The contents of the two letters are as follows:
(1) Letter written on stationery of Southwestern General Hospital, addressed to Mr. and Mrs. John Sorenson, in Corpus Christi, Texas, and apparently mailed in El Paso, Texas on February 17, 1957 (Sunday) :
“Sunday — Dear John and Halley. I expect to soon be out of hospital in fine shape and I wish to ask you and Hallie to do me a great favor — but I would appreciate if the two of you will draw up my will I’m leaving everything to you and her Hallie your wife I think you will have to have a lawyer to make out the will and maybe the two of you work that all out to but just in plain united states English language please do this for me — and after all sickness, and funeral expenses & just debts be paid all goes to you and Hallie — -I’m not able to go to town yet, so as soon as you do this let me know. The bank is going to dig a well on our farm so think of what that will be for you & Hallie Jean is so happy and is in a nice home —John I just notice I did not get letters to you se I intended so this explains, so send stamp — Anna—Thanks.”
(2) Letter written on Southwestern General Hospital stationery, addressed to John Sorenson, in Corpus Christi, Texas, apparently mailed in El Paso, Texas on February 26, 1957 (Tuesday) :
“Monday — Dear Hallie & John. Thanks so much for your nice card but I’m still insisting you & John please carry out my plan about my property (the will) I wont be out yet for a while. I do so much want you to have it, that’s my wish. Enclosed one dollar for which you will buy 3ct stamps for me please as they are out of them here as a rule. This will be a big help for me. Please stamps We all enjoy the riddles*227 I don’t see or hear about Jean but I’m sure she is very happy and the girls doing well in school, her Mother would be as proud of you I know if she were here Well so long — Lovingly your sister Anna stamp please.”
The County Court admitted to probate parts of these letters and rendered its judgment that the appellant was the beneficiary by virtue of such, and therefore entitled to the entire estate. On appeal from the County Count, the District Court rendered summary judgment in favor of those who are Appellees in this court.
Appellant has two points of error, which maintain that the District Court erred in granting the Appellees’ Motion for Summary Judgment, and that there were genuine issues as to material facts which should have been resolved by a trial. After careful study of the letters we believe the District Court acted correctly in granting a summary judgment. It is clear that the decedent here wanted a will drawn up and the letters are evidence of her intention to have this matter attended to. She clearly asks Appellant and his wife to “draw up my will” and suggests that they will have to have a lawyer to do so, and then she further says in her second letter that she insists on this plan being carried out.

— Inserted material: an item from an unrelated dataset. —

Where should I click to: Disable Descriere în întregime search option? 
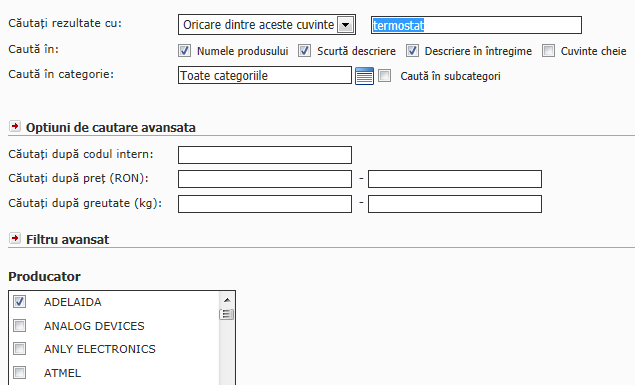(412, 51)
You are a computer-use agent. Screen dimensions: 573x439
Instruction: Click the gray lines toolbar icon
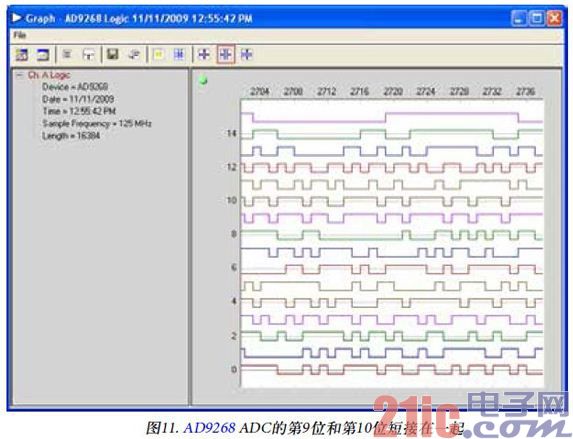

Appellant maintains that because she said it was her wish that they should have her estate, and that after the bills and everything had been paid “all goes to you and Hallie”, the letters were sufficient to constitute a will. This last quotation, however, is contained within the sentence where she requests Appellant and his wife to have the will drawn up in plain “united states English language”, the bills paid, etc., because she herself cannot go to town yet. Nowhere in the contents of either letter is there a definite statement conveying or giving her estate to appellant, but merely reiterated assertions that she would like Appellant and his wife to have her estate and then of course she says they must have a will drawn up so that this can be accomplished. That would explain the existence of the purported will which was “torn into bits” by her along with the assertion that it was not written the way she wanted it. We think the District Court was correct in holding that these letters do not meet the test of a testamentary document, or as in this case a holographic will. The animus testandi is not sufficiently or clearly expressed in the letters. There must, in our opinion, be a clear and present intention in order to make the documents presented, a will.
In Brackenridge v. Roberts, 114 Tex. 418, 267 S.W. 244, the court said:
“To give the instrument the legal effect either of a will or other revocation of former wills it must be written and signed with the present intention to make it a will or revocation.”
We think this a good clear statement of the law by the Supreme Court. In Poole v. Starke, 324 S.W.2d 234, a much later case, by a Court of Civil Appeals, the Court said:
“ * * * a will is not established merely by showing an intent to make one.” See also Cay wood v. Caywood, Tex.Civ.App., 216 S.W.2d 821; Crites v. Faulkner, Tex.Civ.App., 245 S.W.2d 1013.
We feel that the matter before us is controlled by the above cases and that as the letters do not meet the rules and tests set forth in the above decisions, the District Court was correct in declining to admit them to probate as a will.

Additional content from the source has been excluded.